Kendati demikian, sebagi seorang warga negara indonesia, saya tak bisa berbuat banyak selain hanya meluapkan apa yang saya rasakan melalui tulisan ini. Selain tak punya kekuasaan untuk bicara, juga tak ada tempat bagi saya untuk meminta negara agar kembali memikirkan keputusan itu sampai ribuan kali, karena hakikatnya saya bukan seorang negarawan, bukan seorang politisi, bukan pula seorang penasehat negara yang bisa menjelaskan setiap dampak dari kebijakan yang diambil. Oleh karena itu, sebagai seorang warga negara, saya mencoba untuk menerima dan memaklumi setiap keputusan maupun segala bentuk kebijakan yang diterapkan di negara ini.

Alih-alih bicara mengenai ketidakadaannya kekuasaan yang saya miliki di negara ini, pernahkah terbayang di pikiran kita semua, andai saja, suatu ketika seorang kepala negara menemui kalian, kemudian memberikan sebuah senapan M16s dengan perintah agar kalian menembak mati seorang pengedar narkoba tepat di jantungnya. Tapi, kalian menolak, mati-matian kita berusaha agar kalian tidak melakukan tindakan tersebut. Hingga akhirnya membuat kepala negara berjalan menghampiri kalian dengan ajudan di kedua sisinya, seraya berkata, “Inikah janjimu sebagai seorang prajurit?”

Andai saja, saya terlahir untuk menjadi seorang jurnalis, ada dua narasumber yang begitu ingin saya jumpai. Mereka adalah dokter yang membuat visum (mengotopsi) jenazah para korban G30S/PKI, dan para eksekutor yang terlibat dalam proses eksekusi mati. Kepada dokter, saya ingin bertanya, apakah dokumen-dokumen yang berdebu itu memang benar adanya? Mengapa penyiksaan yang terjadi pada para korban tidak pernah diketahui oleh publik? Mana yang benar, antara komentar orang-orang di sekitar waktu itu atau hasil visum yang belum juga terungkap isinya?
Terlepas dari itu semua, untuk sekarang ini, saya benar-benar ingin bertemu dengan para eksekutor. Meski bukan sebagai jurnalis, biarkan saya mendengar cerita mereka sebagai seorang biasa, saya ingin mendengar secara langsung, bagaimana perasaan mereka sebelum ataupun sesudah perintah itu ditujukan kepada mereka.
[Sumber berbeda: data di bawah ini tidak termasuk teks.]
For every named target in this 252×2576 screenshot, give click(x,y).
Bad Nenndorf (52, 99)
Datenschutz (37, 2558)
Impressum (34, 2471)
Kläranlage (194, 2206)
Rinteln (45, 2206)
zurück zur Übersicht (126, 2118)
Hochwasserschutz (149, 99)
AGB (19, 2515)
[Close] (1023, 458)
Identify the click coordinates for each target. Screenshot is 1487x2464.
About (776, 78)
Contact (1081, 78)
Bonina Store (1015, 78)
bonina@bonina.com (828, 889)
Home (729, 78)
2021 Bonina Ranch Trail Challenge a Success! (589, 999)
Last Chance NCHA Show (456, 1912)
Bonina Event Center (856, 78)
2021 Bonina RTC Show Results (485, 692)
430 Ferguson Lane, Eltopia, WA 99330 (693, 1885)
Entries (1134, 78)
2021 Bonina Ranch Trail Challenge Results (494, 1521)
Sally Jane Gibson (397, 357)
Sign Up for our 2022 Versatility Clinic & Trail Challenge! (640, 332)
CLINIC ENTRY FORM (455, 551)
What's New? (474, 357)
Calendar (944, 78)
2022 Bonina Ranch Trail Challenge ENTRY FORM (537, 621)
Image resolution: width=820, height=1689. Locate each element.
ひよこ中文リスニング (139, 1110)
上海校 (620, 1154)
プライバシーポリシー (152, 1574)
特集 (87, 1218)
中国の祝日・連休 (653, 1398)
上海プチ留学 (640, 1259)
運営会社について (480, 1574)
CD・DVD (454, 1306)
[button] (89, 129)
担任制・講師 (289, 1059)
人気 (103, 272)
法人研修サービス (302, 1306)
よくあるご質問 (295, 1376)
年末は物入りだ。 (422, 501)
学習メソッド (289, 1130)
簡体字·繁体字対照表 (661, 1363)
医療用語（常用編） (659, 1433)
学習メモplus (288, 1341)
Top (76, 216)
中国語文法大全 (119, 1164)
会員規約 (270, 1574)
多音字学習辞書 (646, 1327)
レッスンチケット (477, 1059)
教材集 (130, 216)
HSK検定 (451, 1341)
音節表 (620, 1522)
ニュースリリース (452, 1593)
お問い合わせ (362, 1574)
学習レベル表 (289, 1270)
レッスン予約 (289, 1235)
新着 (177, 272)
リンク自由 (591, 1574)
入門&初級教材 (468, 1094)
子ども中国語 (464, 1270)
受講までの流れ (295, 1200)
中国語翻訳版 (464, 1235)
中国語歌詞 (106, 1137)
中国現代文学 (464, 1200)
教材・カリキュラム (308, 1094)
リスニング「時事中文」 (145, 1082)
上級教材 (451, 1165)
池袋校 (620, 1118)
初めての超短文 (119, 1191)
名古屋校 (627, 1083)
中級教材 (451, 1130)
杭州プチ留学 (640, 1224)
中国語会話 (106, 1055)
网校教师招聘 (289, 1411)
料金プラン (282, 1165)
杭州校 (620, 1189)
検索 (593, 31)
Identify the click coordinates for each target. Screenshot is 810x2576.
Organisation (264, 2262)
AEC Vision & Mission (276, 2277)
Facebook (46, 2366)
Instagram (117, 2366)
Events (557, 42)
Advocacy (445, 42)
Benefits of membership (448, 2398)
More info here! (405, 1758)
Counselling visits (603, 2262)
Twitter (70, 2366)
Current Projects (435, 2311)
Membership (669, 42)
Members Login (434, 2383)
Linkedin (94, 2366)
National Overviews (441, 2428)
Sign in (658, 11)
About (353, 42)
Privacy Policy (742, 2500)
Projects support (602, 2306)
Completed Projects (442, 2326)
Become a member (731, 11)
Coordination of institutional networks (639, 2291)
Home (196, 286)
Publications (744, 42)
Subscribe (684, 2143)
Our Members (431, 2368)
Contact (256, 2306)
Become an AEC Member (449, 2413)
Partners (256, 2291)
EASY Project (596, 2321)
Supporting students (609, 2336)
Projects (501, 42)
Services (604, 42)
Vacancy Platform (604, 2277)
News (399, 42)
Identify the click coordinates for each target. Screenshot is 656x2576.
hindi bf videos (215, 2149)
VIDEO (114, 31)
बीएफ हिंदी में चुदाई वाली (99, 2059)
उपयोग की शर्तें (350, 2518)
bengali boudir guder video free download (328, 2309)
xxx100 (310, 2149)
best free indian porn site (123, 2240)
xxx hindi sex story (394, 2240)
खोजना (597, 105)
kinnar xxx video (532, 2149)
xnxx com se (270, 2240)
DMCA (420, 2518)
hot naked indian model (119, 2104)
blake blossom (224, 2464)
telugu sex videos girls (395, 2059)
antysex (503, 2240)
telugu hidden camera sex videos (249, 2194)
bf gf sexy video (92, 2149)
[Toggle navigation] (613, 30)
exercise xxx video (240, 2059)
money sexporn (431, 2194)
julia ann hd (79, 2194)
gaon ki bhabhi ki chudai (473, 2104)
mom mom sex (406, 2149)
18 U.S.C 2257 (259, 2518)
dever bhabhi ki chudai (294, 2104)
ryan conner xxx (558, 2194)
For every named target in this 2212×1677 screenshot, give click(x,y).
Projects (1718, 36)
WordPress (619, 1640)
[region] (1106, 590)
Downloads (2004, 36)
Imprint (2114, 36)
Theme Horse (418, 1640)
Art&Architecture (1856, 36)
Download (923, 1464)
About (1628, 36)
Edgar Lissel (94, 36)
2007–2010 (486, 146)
Saya ingin bertanya kepada mereka, bagaimana rasanya melihat sebuah lingkaran dengan diameter sepanjang 10 cm mengisi kegelapan tepat di jantung seorang manusia yang bersalah di mata negara dan tak berdaya ketika di ikat di tiang eksekusi? Saya ingin bertanya kepada mereka, bagaimana rasanya mereka melihat wajah manusia yang bersalah itu di saat eksekusi akan dilaksanakan dalam hitungan detik, sementara mereka sendiri pernah melihatnya dari dekat, dari saat dia masih hidup, bicara, hingga mereka dinyatakan sudah tak bernyawa? Saya juga ingin bertanya kepada mereka, berapa banyak selang waktu yang dibutuhkan untuk melaksanakan tugas tersebut? Apakah lima menit? Sepuluh menit? Atau lebih dari itu? Sayapun ingin bertanya kepada mereka, apakah mereka tau senjata macam apa M16s tersebut? Apa perbedaan efek yang ditimbulkan olehnya ketika pelatuk ditarik dari jarak lima meter? Sepuluh meter? Atau tanpa jarak sekalipun?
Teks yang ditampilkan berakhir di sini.